The Sunway TaihuLight supercomputer is powered by Chinese-developed ShenWei processors. The supercomputer will be used in climate, weather and earth systems modelling as well as data analytics, life science research and advanced manufacturing, Top500 reported. The supercomputer is located at the National Supercomputing Center in the city of Wuxi, near Shanghai.
What are the supercomputers that Sunway TaihuLight beat to gain the top spot? Here's a list of the five fastest supercomputers.

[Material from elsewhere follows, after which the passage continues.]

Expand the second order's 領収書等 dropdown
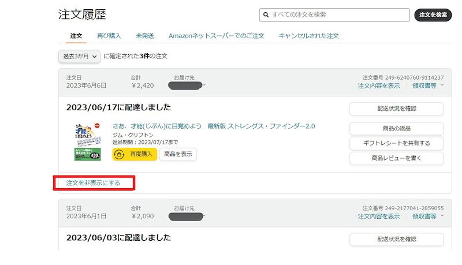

Ranked number 2, the Tianhe-2 supercomputer is located at China's National Supercomputing Center in Guangzhou. Unlike the Sunway TaihuLight, the Tianhe-2 is powered by a mix of Intel Xenon and Phi processors. The Tianhe-2 supercomputer has been reported to be used for a variety of applications, from conducting aircraft simulations to government security applications.
Another former number 1, the Titan supercomputer is located at the Oak Ridge National Laboratory in the United States. Built by Cray, the Titan is reported to use a "hybrid architecture," that uses AMD's 16-core Opteron CPUs and NVIDIA Tesla K20 GPU accelerators. Built for science, the Titan supercomputer is used in molecular simulations, climate change studies, combustion simulations and more. Ranked number 3, the Titan runs at 17.5 petaflops.
Running at 17.1 petaflops, the fourth spot in the supercomputer race is held by IBM-developed Sequoia. Named after one of the biggest growing trees in existence, this supercomputing behemoth got a boost in 2012, which took it from the 17th spot to the first. Located at the Department of Energy's National Nuclear Security Administration at the Livermore National Laboratory in California, U.S., the supercomputer is reported to be used in nuclear research.
According to Top500, the fifth-fastest supercomputer is called K computer, SPARC64 VIIIfx 2.0GHz, Tofu interconnect. Since that's a bit of a mouthful, we're sticking with K computer. A Japanese Fujitsu-built supercomputer, the K computer peaks at 10 petaflops and much like every other supercomputer on this list, held the top spot for a while, back in 2011. The supercomputer sits at the RIKEN Advanced Institute for Computational Science in Hyogo, Japan. Yet another supercomputer developed for science, the K computer is reported to be used in research related to quantum physics.